The Ted and Karyn Hume Center for National Security and Technology is now administratively organized under the Institute for Critical Technology and Applied Science, a move that Virginia Tech officials say will help the center quickly answer national security challenges.

The Hume Center will continue to expand its mission to address the communication and computational challenges of the national security community, while utilizing the strategic capabilities of the institute to foster innovation and continue rapid growth.  

“How gratifying to see this center nurtured from its early days thriving, making significant scholarly impacts, and growing research expenditures at such a rapid rate in an area of significant importance to national security,” said Roop Mahajan, director of the institute. “We absolutely selected the right person to lead this organization. Charles Clancy has done a wonderful job creating early successes, hiring a talented team and leading the organization toward excellence.”

The Hume Center’s mission is to cultivate the next generation of national security leaders by developing and executing curricular, extracurricular, and research opportunities to engage students. Its educational programs will continue to be administered through the Bradley Department of Electrical and Computer Engineering.

“The vision of increasing Virginia Tech’s capacity in transformative, interdisciplinary, and collaborative research aligns perfectly with the mission of the Hume Center,” Clancy said. “We look forward to building our capacity for collaboration and innovation within the institute, and sustaining our growth as a leader in national security technologies.”     

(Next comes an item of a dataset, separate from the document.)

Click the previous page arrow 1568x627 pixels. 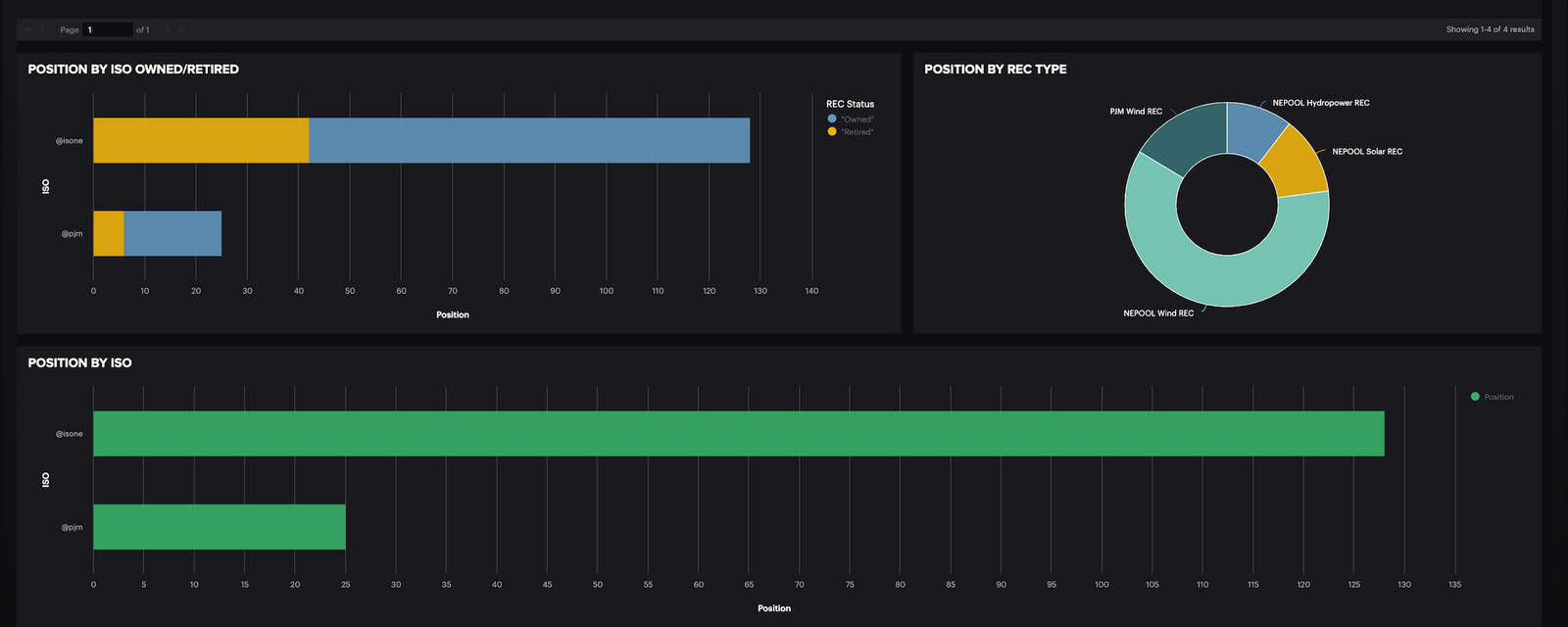(42, 29)
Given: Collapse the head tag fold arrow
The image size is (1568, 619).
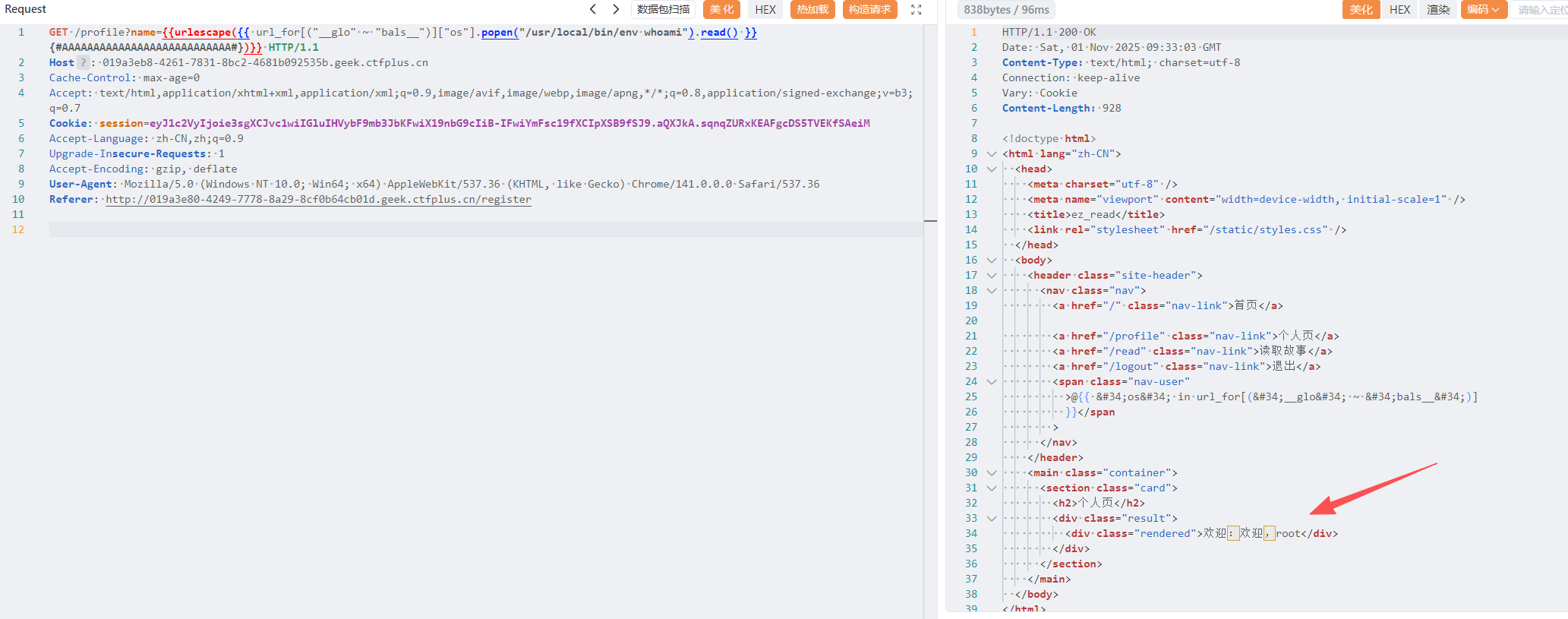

The reorganization comes with an investment of scalable resources from the university, allowing the center to grow. The Hume Center’s new headquarters in Blacksburg is within the institute's building at the Corporate Research Center.

The Hume Center was founded in 2010 through an endowment from Ted and Karyn Hume.With support from Virginia Tech’s College of Engineering and Institute for Critical Technologies and Applied Sciences, the Hume Center leads the university’s education and research ecosystem for national security technologies, with an emphasis on communication and computation challenges of the defense and intelligence communities. 

Approximately 100 students receive scholarships, fellowships, or research assistantships from the Hume Center each year, and are vectored toward careers working for the federal government or its industrial base.